🤖 AI Summary
This work addresses the high computational cost of recomputing community structure from scratch using the Leiden algorithm in large dynamic graphs undergoing frequent vertex and edge updates. Existing incremental approaches lack theoretical guarantees and suffer from poor efficiency. To overcome these limitations, this paper presents the first bounded theoretical analysis for incrementally maintaining Leiden community structures and introduces the Hierarchical Incremental Tree Leiden (HIT-Leiden) algorithm. HIT-Leiden leverages a hierarchical incremental tree structure, connected component maintenance, and localized community updates to drastically reduce the scope of affected vertices. Experimental results across multiple datasets demonstrate that HIT-Leiden achieves up to five orders of magnitude speedup over state-of-the-art methods, substantially improving the efficiency of dynamic community structure maintenance.
📝 Abstract
As a well-known community detection algorithm, Leiden has been widely used in various scenarios such as large language model generation (e.g., Graph-RAG), anomaly detection, and biological analysis. In these scenarios, the graphs are often large and dynamic, where vertices and edges are inserted and deleted frequently, so it is costly to obtain the updated communities by Leiden from scratch when the graph has changed. Recently, one work has attempted to study how to maintain Leiden communities in the dynamic graph, but it lacks a detailed theoretical analysis, and its algorithms are inefficient for large graphs.
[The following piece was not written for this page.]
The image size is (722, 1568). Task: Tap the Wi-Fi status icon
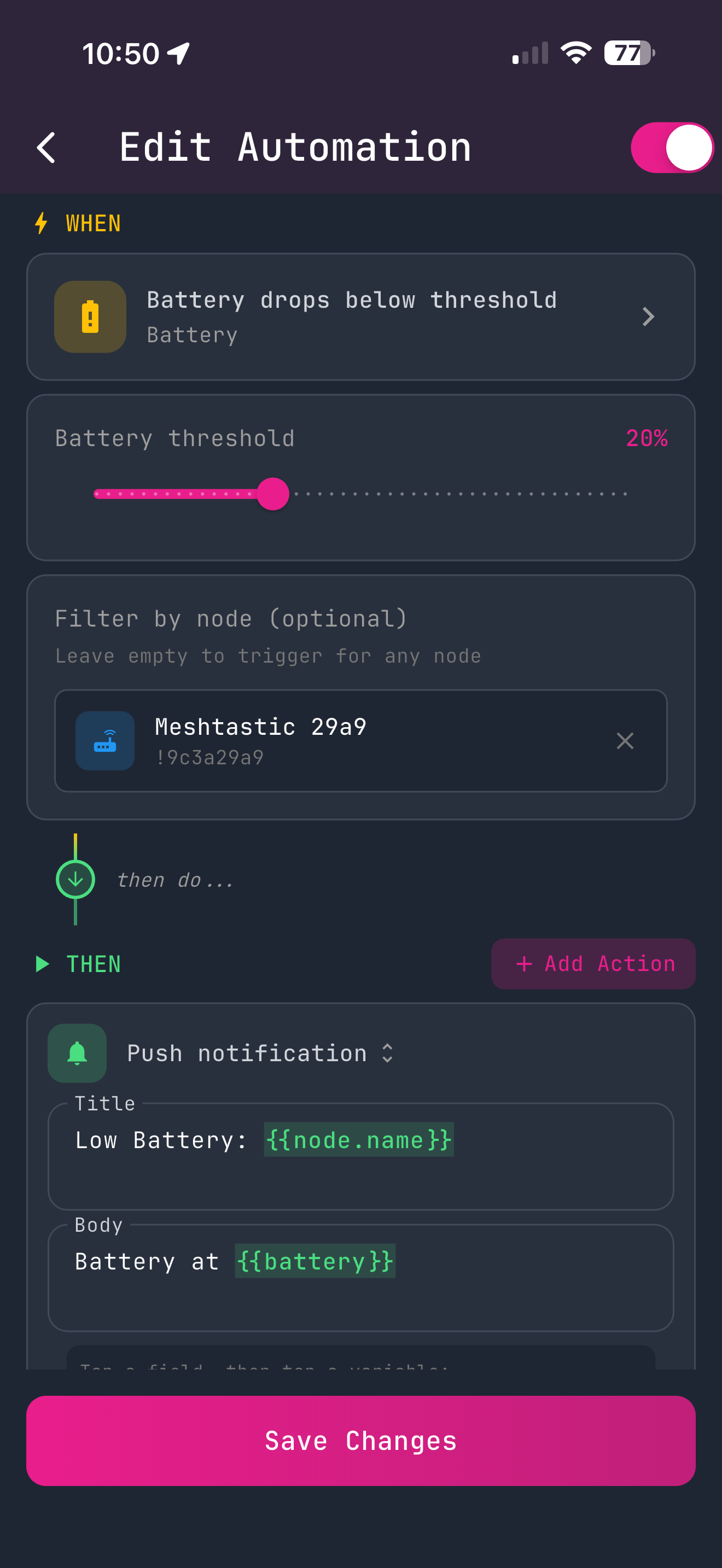click(575, 53)
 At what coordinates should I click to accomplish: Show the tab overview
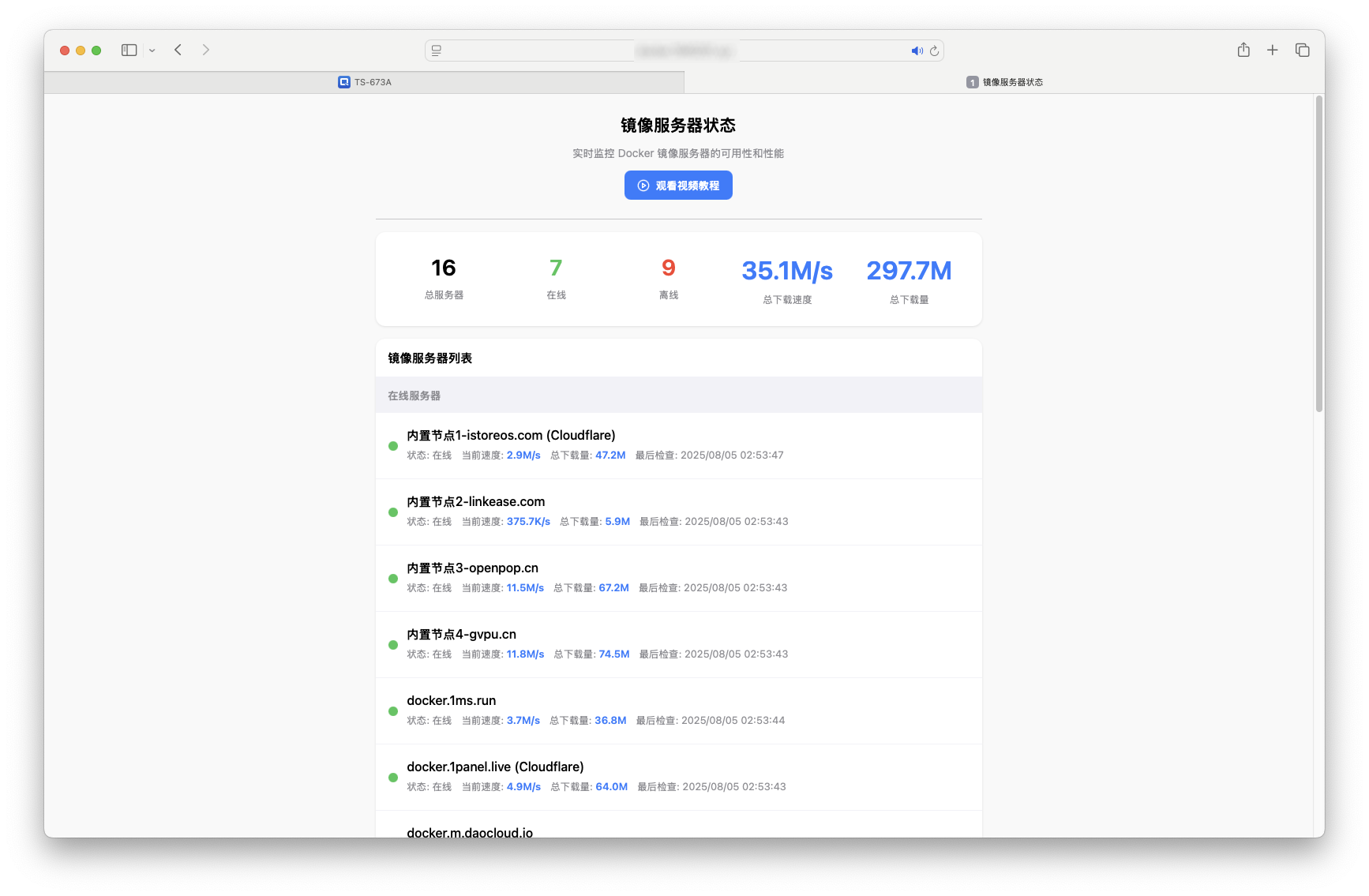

To address these issues, in this paper, we first theoretically show that the existing algorithms are relatively unbounded via the boundedness analysis (a powerful tool for analyzing incremental algorithms on dynamic graphs), and also analyze the memberships of vertices in communities when the graph changes. Based on theoretical analysis, we develop a novel efficient maintenance algorithm, called Hierarchical Incremental Tree Leiden (HIT-Leiden), which effectively reduces the range of affected vertices by maintaining the connected components and hierarchical community structures. Comprehensive experiments in various datasets demonstrate the superior performance of HIT-Leiden. In particular, it achieves speedups of up to five orders of magnitude over existing methods.